Botswana is getting a boost in its energy transition. It’s a $1 million grant recently awarded by the Sustainable Energy Fund for Africa (SEFA); a financing mechanism managed by the African Development Bank (AfDB) with the objective of supporting private sector interventions in electricity access in Africa.
The SEFA grant will, according to the AfDB, contribute to the implementation of a technical assistance project focusing on the introduction of least-cost planning, reduction of adverse environmental impacts and support for increased private sector participation in renewable energy generation investments. The project will also produce a national grid code, a study on the cost of electricity service, and a licensing framework to regulate electricity sector activities.

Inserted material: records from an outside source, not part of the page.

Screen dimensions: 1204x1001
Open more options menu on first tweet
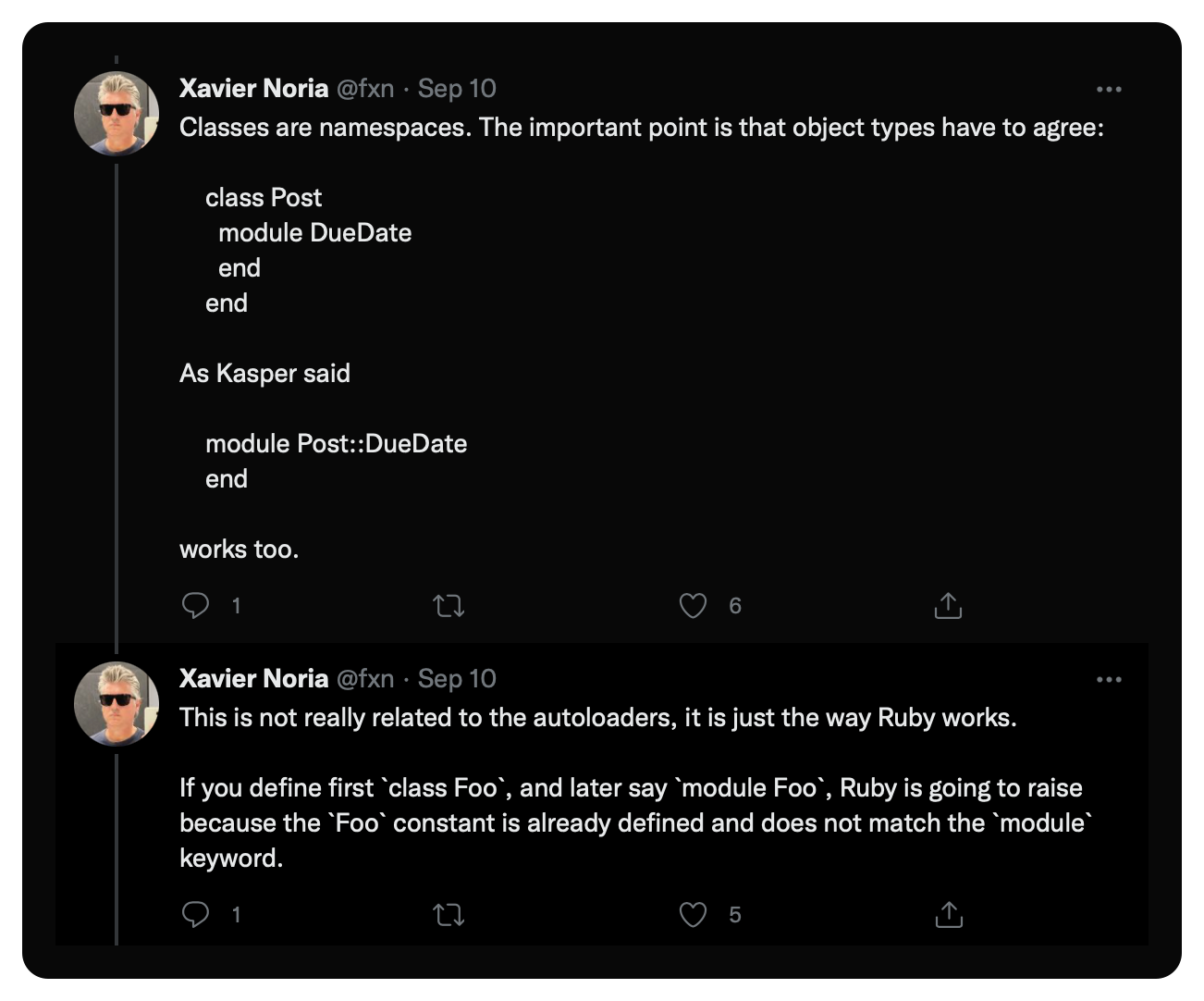click(x=1108, y=90)
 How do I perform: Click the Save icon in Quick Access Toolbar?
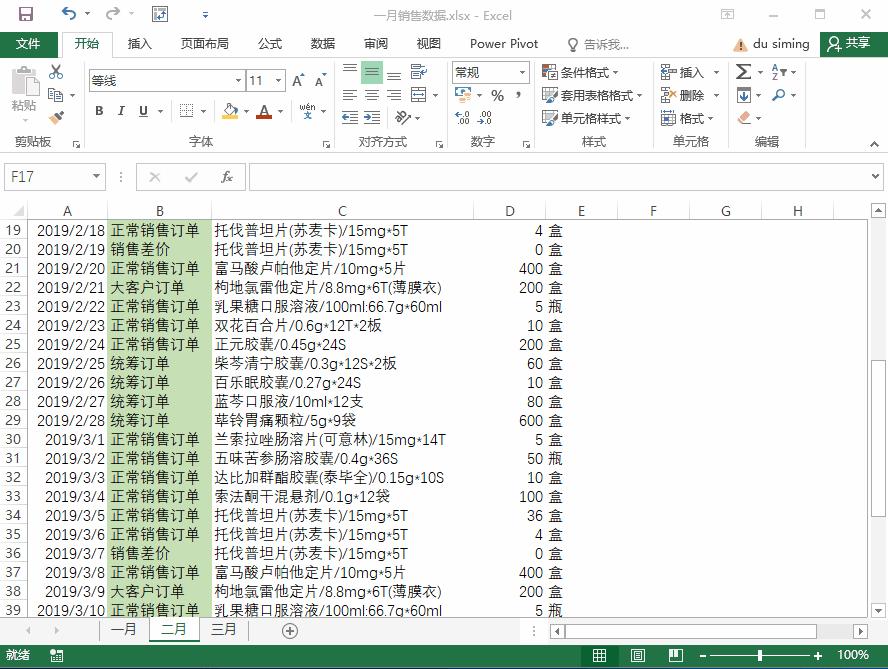(x=26, y=13)
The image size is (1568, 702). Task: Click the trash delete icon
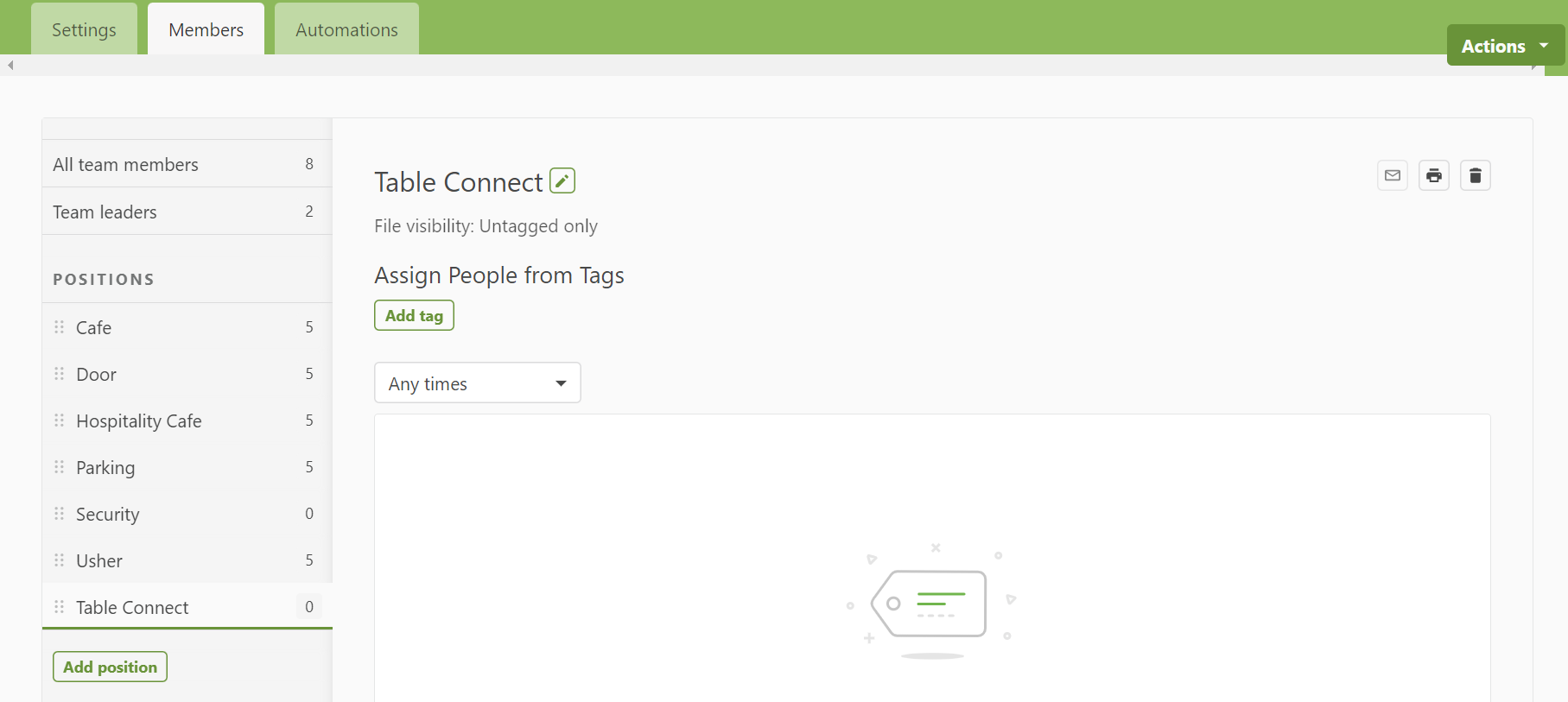1475,175
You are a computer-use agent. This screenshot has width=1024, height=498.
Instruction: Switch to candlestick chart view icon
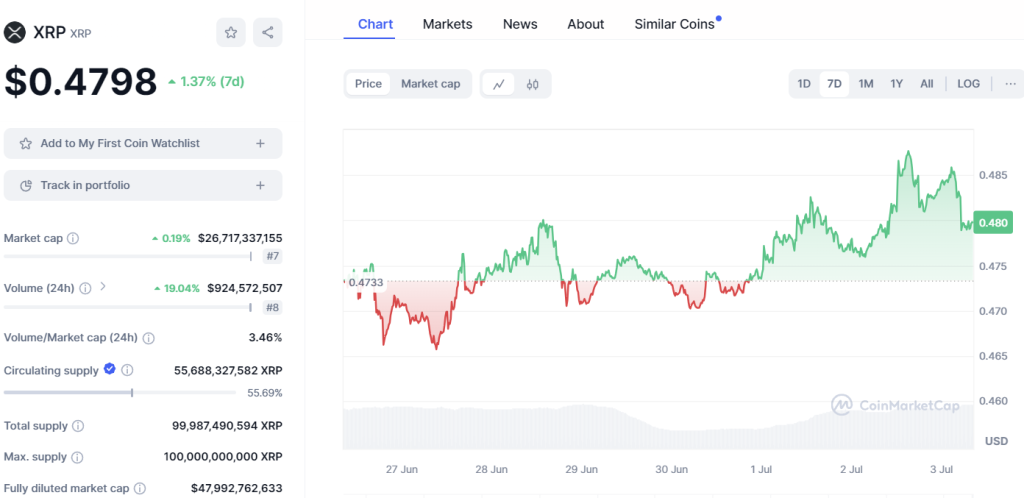[x=533, y=84]
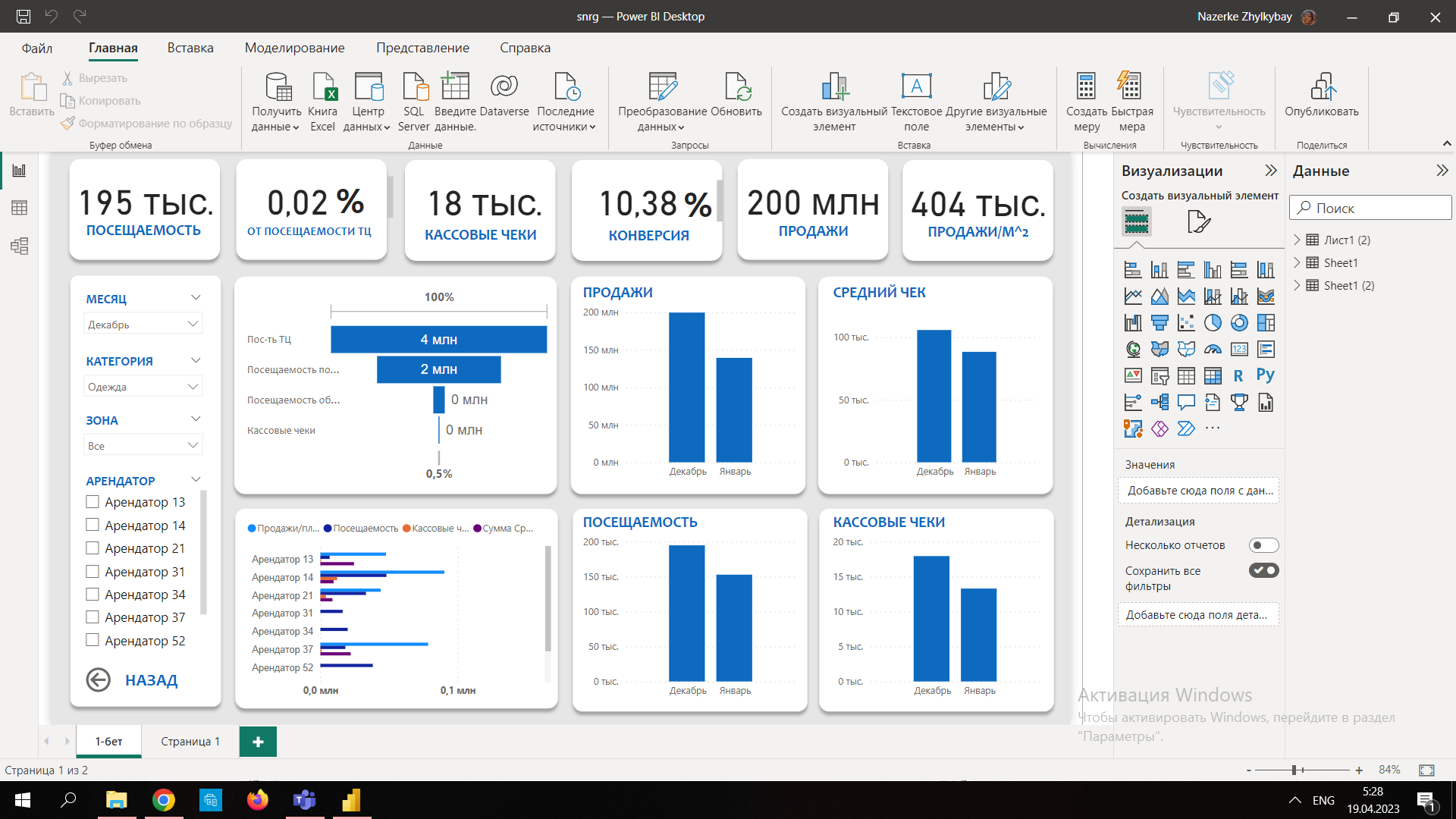Switch to Model view in left sidebar
The image size is (1456, 819).
pos(19,246)
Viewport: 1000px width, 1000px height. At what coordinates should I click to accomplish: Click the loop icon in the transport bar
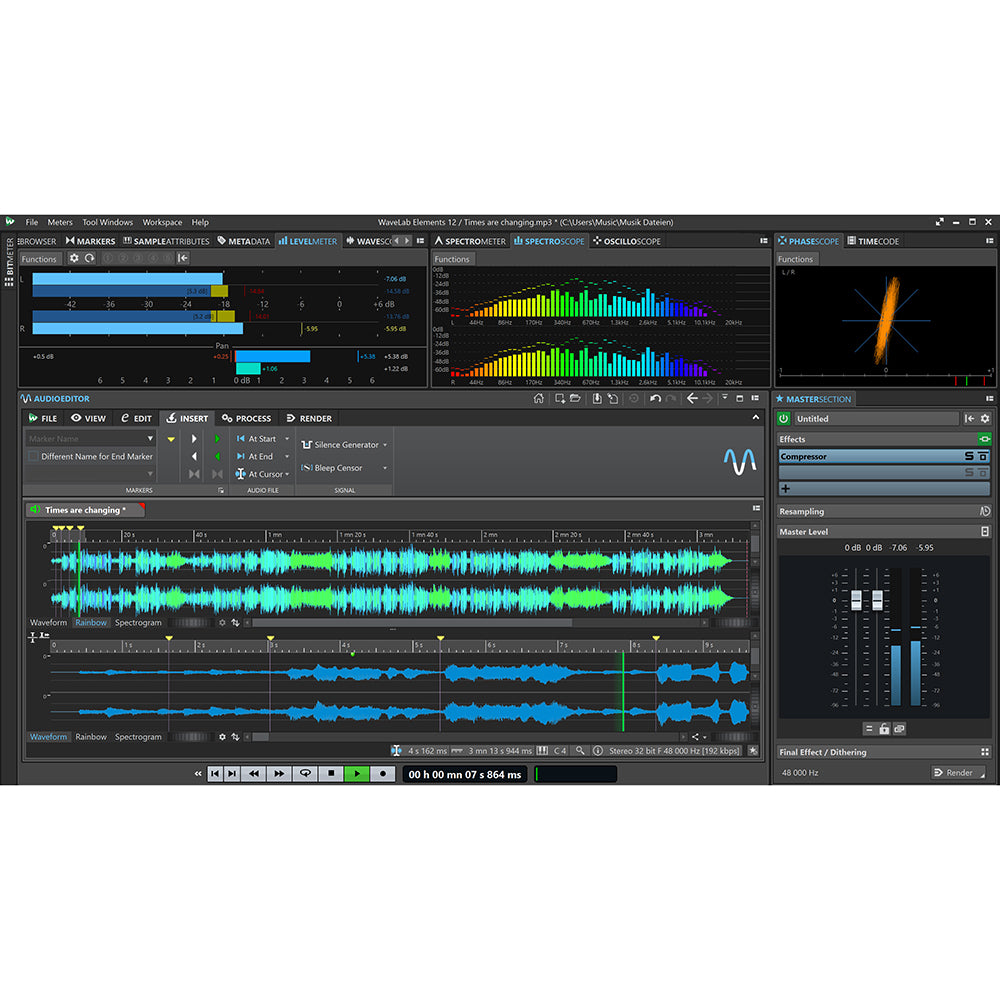coord(305,773)
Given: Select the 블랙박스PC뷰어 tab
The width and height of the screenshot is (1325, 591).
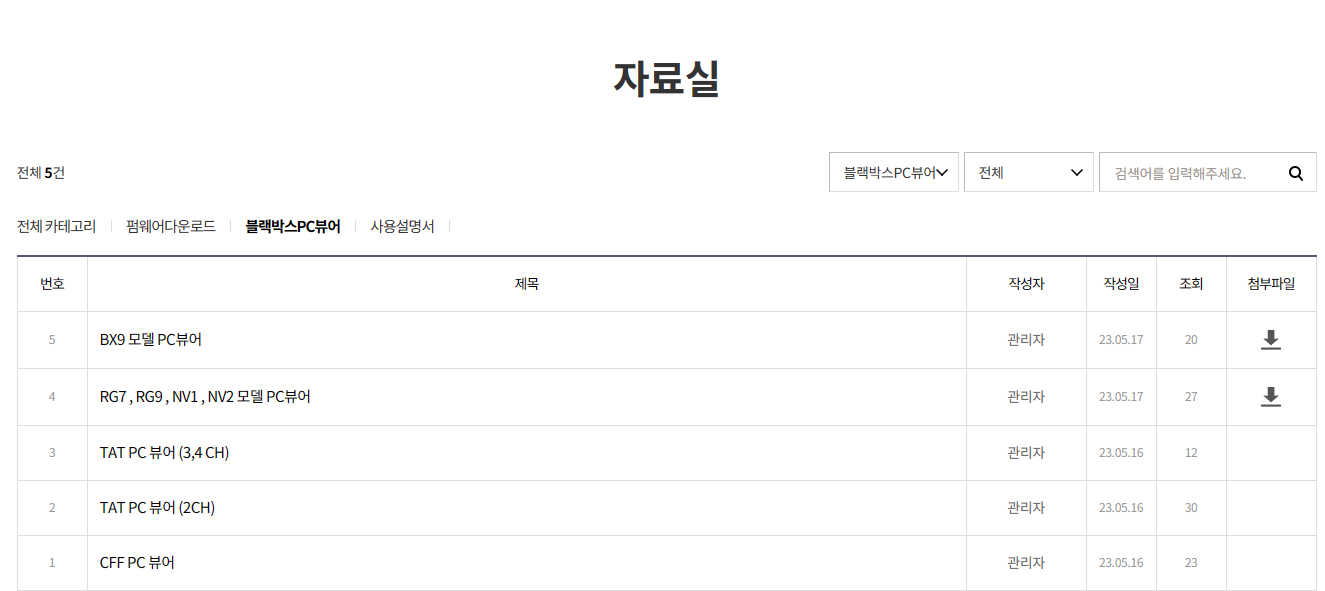Looking at the screenshot, I should [293, 226].

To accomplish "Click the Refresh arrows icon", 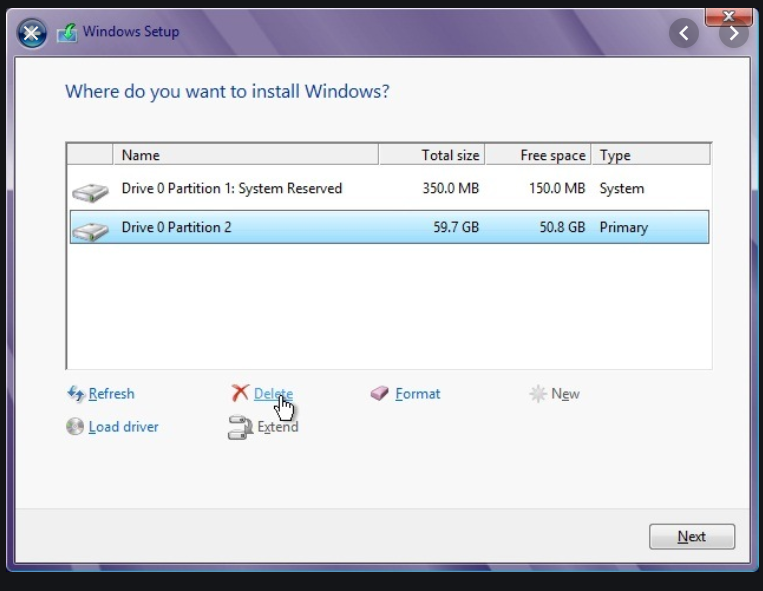I will point(75,394).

The beginnings of sustainable power sector development
According to the AfDB, its studies will enable the implementation of Botswana’s first Integrated Resource Plan (IRP), facilitating investment in new solar photovoltaic and wind power generation capacity to reach at least 100 MW and 50 MW respectively by 2030.
Currently, Botswana has 450 MW of installed capacity, according to Power Africa, from the Morupule B coal-fired plant. Faced with a demand of 550 MW, the country imports 150 MW from South Africa. Botswana has already begun its energy transition with the support of the private sector, notably the independent power producers (IPPs).
Read also- BOTSWANA: Soventix wins the contract for the 3 MWp Bobonong solar plant
This is the case of Sturdee Energy, which is developing the Bobonong and Shakawe solar projects for a capacity of 4 MWp. Also, the southern African country has entered into a partnership with neighboring Namibia for the construction of a 5,000 MWp solar complex straddling the two countries. The project, considered feasible because of the potential of the two countries in terms of solar radiation, has already received favourable opinions from several financial partners, including the AfDB.
According to the pan-African financial institution based in Abidjan, Ivory Coast, the grant awarded by SEFA will support the initiative called “Mega Solar”, launched in 2021, with the aim of strengthening renewable energy capacities in both countries to enable the export of electricity to other countries in the sub-region.